What this task involves
Return exactly the lines from the "Viewport: 488px width, 302px" line through the last line of the entries below. Include no pictures.

Given records

=======

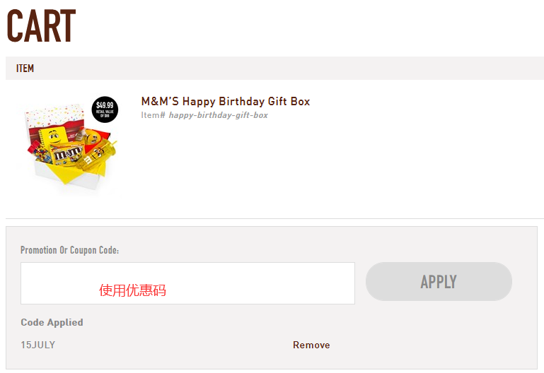
Task: Click the red 使用优惠码 annotation text
Action: (x=132, y=290)
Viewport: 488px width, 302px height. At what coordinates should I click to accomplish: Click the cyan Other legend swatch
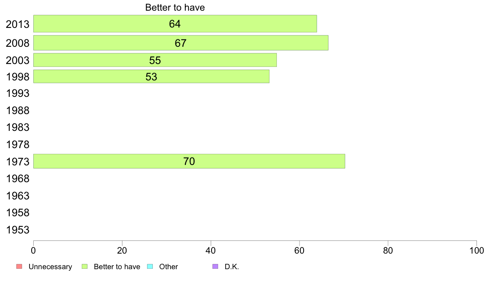[150, 267]
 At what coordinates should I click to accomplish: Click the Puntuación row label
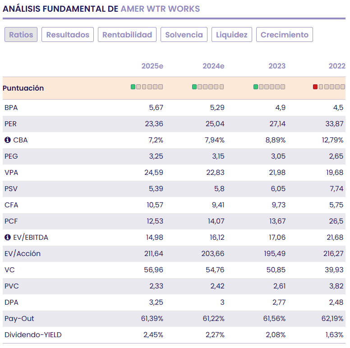point(23,88)
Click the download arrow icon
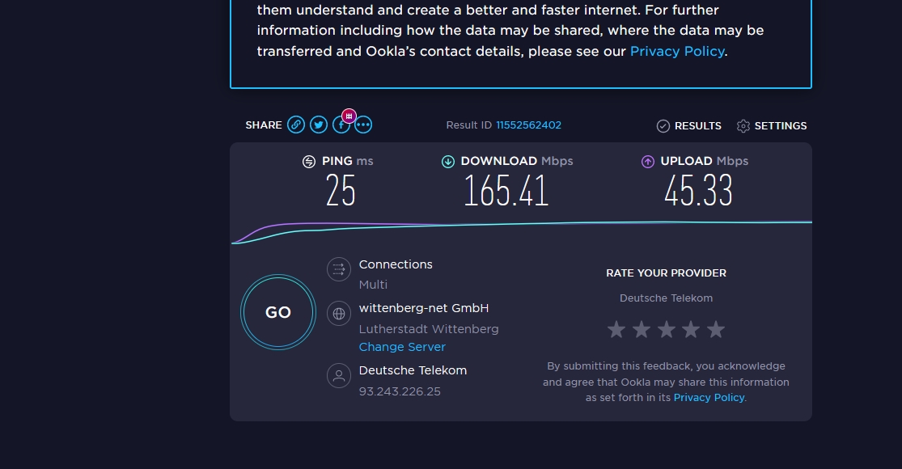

=======

Task output
Viewport: 488px width, 302px height. At what coordinates should I click to accomplish: Click the cyan Other legend swatch
[150, 267]
 At what coordinates should I click to accomplish: Click the Puntuación row label
point(23,88)
Click the download arrow icon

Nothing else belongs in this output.